What to work on - Extract each line of the data below that contains the word "label".

• • • •

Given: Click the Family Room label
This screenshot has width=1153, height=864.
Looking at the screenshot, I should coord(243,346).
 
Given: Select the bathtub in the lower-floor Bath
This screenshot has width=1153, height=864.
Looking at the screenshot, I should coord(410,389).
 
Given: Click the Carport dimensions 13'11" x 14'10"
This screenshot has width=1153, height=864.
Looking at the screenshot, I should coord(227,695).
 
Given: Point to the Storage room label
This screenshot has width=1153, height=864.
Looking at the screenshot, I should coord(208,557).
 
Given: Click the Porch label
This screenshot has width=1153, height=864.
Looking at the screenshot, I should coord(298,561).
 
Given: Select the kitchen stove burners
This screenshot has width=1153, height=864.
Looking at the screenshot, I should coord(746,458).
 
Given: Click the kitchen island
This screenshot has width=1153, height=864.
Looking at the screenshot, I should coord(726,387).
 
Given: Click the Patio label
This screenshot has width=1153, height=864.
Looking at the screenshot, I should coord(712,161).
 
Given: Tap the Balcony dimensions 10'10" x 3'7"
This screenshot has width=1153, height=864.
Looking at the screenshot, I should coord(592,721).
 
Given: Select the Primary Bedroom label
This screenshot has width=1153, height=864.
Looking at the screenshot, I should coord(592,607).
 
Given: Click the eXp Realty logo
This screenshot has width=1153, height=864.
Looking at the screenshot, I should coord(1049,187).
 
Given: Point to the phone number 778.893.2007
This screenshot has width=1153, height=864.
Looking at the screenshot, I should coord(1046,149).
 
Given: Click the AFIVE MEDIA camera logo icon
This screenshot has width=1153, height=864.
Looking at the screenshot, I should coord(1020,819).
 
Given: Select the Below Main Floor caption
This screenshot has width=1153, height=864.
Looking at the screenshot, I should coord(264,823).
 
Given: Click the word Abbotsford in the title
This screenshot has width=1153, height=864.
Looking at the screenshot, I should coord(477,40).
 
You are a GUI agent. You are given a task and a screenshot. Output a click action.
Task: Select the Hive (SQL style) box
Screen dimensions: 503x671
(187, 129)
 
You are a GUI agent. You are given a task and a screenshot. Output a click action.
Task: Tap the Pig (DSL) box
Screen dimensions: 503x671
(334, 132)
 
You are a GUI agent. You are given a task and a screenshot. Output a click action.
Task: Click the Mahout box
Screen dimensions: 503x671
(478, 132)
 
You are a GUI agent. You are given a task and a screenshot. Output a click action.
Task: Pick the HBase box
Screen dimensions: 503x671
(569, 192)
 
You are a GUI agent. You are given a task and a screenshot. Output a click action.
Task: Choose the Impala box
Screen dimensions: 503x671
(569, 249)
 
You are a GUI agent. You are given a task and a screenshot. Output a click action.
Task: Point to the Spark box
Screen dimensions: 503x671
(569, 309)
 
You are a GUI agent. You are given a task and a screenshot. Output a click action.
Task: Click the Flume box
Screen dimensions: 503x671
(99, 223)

• • • •

The reply -
Given: Click the Family Room label
Given: Point to the Storage room label
Given: Click the Porch label
Given: Click the Patio label
Given: Select the Primary Bedroom label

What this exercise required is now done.